In the 17th century, these American Indians lived in what is now New Jersey, Delaware, Eastern Pennsylvania and Southeast New York. They called themselves the Lenni-Lenape or the Lenape and were given the English name Delaware by European settlers because they lived in the vicinity of the Delaware River. Their English name was given to several closely related American Indian groups of the Algonquian branch of the Algonquian-Wakashan linguistic stock.
The Delaware evolved into a loose confederacy of three major divisions: the Munsee (wolf), the Unalachtigo (turkey), and the Unami (turtle). They occupied the territory from which most of the Algonquian tribes had originated and so they were accorded the respectful title of “grandfather” by these tribes.
Delaware traded with the Dutch early in the 17th century. They sold much of their land and began moving inland to the Susquehanna valley. In 1682 they made a treaty of friendship with William Penn, which he honored. In 1720 the Delaware fell victim to Iroquois attack and were forced to move into what is now Ohio.

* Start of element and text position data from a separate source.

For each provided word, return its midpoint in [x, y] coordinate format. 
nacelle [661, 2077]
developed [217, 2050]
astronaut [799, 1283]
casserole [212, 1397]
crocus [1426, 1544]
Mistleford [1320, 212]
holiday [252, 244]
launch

The western Delaware sided with the French in the last of the French and Indian Wars; they took part in Pontiac’s Rebellion, and sided with the British in the American Revolution. Some of the Delaware in Pennsylvania had been converted to Christianity by the Moravians.
In 1782 a peaceful settlement of Christian Delaware at Gnadenhutten was massacred by a group of white men. Anthony Wayne defeated and subdued the Delaware in 1794, and by the Treaty of Greenville (1795) they and their allies ceded their lands in Pennsylvania and Ohio. They then crossed the Mississippi River and migrated to Kansas and then to Texas. They were later moved to the Indian Territory and settled with the Cherokee.
In 1990 there were close to 10,000 Delaware in the United States, most of them in Oklahoma and Wisconsin. Approximately 600 Delaware live in Ontario, Canada.